[Stored records]
= = = = = = =
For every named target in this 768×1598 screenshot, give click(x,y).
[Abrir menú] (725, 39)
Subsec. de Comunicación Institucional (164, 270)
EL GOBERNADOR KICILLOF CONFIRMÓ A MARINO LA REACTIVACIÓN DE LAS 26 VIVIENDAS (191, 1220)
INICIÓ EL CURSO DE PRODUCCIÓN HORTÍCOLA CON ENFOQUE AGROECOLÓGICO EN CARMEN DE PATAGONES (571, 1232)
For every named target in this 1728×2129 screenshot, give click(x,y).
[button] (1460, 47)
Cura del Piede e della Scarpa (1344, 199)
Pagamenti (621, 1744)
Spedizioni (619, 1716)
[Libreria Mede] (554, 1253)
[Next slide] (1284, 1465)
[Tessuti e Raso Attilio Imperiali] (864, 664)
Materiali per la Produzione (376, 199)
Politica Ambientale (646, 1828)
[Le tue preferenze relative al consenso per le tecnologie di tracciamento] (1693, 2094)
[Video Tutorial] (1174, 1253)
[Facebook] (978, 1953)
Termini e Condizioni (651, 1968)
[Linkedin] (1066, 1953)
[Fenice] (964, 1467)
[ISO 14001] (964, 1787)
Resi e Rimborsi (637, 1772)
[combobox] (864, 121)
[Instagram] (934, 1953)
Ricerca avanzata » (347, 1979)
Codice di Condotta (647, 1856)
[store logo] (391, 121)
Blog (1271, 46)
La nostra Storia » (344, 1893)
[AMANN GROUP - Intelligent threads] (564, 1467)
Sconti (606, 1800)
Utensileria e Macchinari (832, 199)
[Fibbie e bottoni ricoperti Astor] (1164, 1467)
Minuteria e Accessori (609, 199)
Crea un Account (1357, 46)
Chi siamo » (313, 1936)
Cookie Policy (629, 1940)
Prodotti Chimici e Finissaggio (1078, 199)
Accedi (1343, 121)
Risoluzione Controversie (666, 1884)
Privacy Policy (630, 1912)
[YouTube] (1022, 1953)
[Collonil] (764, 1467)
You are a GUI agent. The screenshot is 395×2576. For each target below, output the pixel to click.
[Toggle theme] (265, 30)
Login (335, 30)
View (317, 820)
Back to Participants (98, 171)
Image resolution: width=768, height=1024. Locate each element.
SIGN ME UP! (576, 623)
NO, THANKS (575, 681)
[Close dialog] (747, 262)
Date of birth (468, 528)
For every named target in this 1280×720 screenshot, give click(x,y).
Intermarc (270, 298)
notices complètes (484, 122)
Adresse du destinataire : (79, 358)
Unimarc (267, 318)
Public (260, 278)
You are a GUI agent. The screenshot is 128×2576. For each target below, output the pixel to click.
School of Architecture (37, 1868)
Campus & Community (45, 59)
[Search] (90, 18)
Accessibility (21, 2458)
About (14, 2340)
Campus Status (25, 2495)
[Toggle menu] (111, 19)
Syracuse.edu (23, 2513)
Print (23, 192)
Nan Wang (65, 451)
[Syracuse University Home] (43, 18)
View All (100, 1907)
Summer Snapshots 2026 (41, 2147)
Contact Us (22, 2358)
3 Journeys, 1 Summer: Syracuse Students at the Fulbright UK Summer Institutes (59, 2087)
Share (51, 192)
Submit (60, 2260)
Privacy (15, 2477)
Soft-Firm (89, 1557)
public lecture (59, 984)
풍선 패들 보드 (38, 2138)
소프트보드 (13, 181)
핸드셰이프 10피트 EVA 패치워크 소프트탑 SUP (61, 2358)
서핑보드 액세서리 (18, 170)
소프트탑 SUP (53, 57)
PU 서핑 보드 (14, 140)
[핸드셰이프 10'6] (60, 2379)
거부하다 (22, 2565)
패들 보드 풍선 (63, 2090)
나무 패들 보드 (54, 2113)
= = = = = = =
* _INSTRUCTIONS TO FOLLOW_
Count every line of the records that holds the string "agent". Write only the total.

* _ANSWER BOX_
2